» TASK PROMPT
The listing below holds a line with "Click the lowEnergyMultiplicity" and a line with "Task: Clear all". Reproduce those two lines exactly, plus everything between them.

» DATASET CONTENT
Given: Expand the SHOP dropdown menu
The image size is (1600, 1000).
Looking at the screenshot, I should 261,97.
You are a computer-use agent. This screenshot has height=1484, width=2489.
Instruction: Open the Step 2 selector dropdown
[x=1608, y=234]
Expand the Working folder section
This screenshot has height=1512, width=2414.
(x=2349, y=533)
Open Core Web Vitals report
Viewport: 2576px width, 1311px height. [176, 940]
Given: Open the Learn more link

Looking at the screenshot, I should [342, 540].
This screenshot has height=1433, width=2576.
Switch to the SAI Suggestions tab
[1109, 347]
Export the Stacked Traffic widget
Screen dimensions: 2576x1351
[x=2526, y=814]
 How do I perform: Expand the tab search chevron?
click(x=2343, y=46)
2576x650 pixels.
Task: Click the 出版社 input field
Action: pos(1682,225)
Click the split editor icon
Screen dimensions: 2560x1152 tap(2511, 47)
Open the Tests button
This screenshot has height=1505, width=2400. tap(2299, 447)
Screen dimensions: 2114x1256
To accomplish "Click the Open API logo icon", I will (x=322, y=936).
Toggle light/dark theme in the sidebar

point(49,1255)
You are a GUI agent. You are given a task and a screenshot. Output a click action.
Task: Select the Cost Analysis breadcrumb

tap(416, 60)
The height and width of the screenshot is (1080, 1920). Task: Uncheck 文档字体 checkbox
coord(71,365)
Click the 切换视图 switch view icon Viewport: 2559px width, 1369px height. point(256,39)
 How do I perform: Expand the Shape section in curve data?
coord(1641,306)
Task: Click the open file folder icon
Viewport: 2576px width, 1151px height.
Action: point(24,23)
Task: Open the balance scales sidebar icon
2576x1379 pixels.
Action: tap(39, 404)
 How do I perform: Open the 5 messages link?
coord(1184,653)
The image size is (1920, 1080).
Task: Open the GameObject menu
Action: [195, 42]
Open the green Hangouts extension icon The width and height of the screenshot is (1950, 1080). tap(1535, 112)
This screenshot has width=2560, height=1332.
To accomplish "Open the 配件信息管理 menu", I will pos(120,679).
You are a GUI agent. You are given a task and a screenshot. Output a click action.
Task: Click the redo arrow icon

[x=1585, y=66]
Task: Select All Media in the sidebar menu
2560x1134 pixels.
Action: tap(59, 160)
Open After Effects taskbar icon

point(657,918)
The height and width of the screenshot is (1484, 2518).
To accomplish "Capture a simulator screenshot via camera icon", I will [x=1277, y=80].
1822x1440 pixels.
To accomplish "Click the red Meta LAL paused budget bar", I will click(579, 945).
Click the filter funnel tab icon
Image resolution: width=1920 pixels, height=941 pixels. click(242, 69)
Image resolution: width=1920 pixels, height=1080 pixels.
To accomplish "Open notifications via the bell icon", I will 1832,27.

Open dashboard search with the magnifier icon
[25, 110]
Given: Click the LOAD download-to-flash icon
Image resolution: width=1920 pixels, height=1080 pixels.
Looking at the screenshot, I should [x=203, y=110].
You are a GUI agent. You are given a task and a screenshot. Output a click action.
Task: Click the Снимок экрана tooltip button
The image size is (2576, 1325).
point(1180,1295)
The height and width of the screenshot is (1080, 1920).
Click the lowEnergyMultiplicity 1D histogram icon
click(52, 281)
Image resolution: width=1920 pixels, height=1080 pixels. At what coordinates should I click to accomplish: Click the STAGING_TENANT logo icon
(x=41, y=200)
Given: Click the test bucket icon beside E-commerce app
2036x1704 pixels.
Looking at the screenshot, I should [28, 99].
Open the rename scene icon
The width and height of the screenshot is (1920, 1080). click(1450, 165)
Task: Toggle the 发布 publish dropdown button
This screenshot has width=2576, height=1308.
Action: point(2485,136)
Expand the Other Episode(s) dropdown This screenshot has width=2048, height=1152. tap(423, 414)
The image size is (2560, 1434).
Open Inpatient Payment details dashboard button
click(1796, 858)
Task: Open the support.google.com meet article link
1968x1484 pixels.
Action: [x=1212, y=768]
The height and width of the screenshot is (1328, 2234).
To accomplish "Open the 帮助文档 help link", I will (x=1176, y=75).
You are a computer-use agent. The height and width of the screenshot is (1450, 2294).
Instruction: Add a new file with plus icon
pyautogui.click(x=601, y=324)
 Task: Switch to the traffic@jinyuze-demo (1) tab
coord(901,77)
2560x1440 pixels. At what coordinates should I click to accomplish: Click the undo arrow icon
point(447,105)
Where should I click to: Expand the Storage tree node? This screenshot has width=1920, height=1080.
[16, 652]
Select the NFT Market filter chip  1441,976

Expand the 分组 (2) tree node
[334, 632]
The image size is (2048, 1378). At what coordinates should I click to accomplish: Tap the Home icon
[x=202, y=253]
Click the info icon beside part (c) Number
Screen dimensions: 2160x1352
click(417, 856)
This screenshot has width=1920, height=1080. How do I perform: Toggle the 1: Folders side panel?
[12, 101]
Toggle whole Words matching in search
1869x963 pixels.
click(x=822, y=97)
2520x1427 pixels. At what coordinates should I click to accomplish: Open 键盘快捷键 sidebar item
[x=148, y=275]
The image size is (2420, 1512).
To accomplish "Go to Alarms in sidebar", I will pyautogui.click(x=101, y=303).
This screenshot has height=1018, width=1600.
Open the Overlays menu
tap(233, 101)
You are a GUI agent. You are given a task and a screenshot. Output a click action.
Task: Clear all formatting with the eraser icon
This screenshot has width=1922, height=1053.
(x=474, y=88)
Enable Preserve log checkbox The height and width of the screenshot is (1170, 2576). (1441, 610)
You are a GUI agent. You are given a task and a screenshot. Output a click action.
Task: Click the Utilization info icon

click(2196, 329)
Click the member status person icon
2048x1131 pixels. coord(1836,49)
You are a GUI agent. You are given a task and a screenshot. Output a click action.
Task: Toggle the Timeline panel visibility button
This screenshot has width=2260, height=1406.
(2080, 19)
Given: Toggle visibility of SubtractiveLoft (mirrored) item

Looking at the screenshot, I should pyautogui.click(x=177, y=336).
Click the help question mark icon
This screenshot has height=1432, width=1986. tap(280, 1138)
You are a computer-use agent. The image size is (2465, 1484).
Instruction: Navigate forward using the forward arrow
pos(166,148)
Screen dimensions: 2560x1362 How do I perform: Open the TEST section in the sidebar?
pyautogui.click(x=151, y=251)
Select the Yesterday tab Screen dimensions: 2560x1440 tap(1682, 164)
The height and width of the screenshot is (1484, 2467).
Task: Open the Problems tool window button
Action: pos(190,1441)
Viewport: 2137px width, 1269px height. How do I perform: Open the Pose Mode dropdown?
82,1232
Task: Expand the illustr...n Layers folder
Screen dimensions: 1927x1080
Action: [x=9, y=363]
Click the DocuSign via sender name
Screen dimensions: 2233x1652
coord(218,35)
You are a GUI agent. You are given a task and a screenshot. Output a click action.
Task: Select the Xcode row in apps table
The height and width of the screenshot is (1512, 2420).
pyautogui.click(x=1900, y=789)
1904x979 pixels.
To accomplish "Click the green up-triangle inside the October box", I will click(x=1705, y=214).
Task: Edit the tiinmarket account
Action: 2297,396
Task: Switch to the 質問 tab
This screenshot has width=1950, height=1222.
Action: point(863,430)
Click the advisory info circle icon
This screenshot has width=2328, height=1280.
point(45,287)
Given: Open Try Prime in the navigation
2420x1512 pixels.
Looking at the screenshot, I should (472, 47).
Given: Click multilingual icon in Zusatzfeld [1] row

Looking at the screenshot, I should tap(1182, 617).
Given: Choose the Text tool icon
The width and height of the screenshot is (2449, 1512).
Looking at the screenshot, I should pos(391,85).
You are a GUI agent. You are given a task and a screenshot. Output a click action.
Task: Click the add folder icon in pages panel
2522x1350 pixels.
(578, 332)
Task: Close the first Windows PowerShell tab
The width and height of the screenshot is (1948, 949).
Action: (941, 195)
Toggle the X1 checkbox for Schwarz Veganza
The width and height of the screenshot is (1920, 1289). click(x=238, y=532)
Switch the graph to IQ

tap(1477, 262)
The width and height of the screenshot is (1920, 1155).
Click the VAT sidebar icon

» ANSWER SECTION
Click the lowEnergyMultiplicity 1D histogram icon
click(52, 281)
Image resolution: width=1920 pixels, height=1080 pixels. At what coordinates should I click to accomplish: Click the STAGING_TENANT logo icon
(x=41, y=200)
Given: Click the test bucket icon beside E-commerce app
2036x1704 pixels.
Looking at the screenshot, I should [28, 99].
Open the rename scene icon
The width and height of the screenshot is (1920, 1080). click(1450, 165)
Task: Toggle the 发布 publish dropdown button
This screenshot has width=2576, height=1308.
Action: point(2485,136)
Expand the Other Episode(s) dropdown This screenshot has width=2048, height=1152. tap(423, 414)
The image size is (2560, 1434).
Open Inpatient Payment details dashboard button
click(1796, 858)
Task: Open the support.google.com meet article link
1968x1484 pixels.
Action: [x=1212, y=768]
The height and width of the screenshot is (1328, 2234).
To accomplish "Open the 帮助文档 help link", I will (x=1176, y=75).
You are a computer-use agent. The height and width of the screenshot is (1450, 2294).
Instruction: Add a new file with plus icon
pyautogui.click(x=601, y=324)
 Task: Switch to the traffic@jinyuze-demo (1) tab
coord(901,77)
2560x1440 pixels. At what coordinates should I click to accomplish: Click the undo arrow icon
point(447,105)
Where should I click to: Expand the Storage tree node? This screenshot has width=1920, height=1080.
[16, 652]
Select the NFT Market filter chip  1441,976

Expand the 分组 (2) tree node
[334, 632]
The image size is (2048, 1378). At what coordinates should I click to accomplish: Tap the Home icon
[x=202, y=253]
Click the info icon beside part (c) Number
Screen dimensions: 2160x1352
click(417, 856)
This screenshot has width=1920, height=1080. How do I perform: Toggle the 1: Folders side panel?
[12, 101]
Toggle whole Words matching in search
1869x963 pixels.
click(x=822, y=97)
2520x1427 pixels. At what coordinates should I click to accomplish: Open 键盘快捷键 sidebar item
[x=148, y=275]
The image size is (2420, 1512).
To accomplish "Go to Alarms in sidebar", I will pyautogui.click(x=101, y=303).
This screenshot has height=1018, width=1600.
Open the Overlays menu
tap(233, 101)
You are a GUI agent. You are given a task and a screenshot. Output a click action.
Task: Clear all formatting with the eraser icon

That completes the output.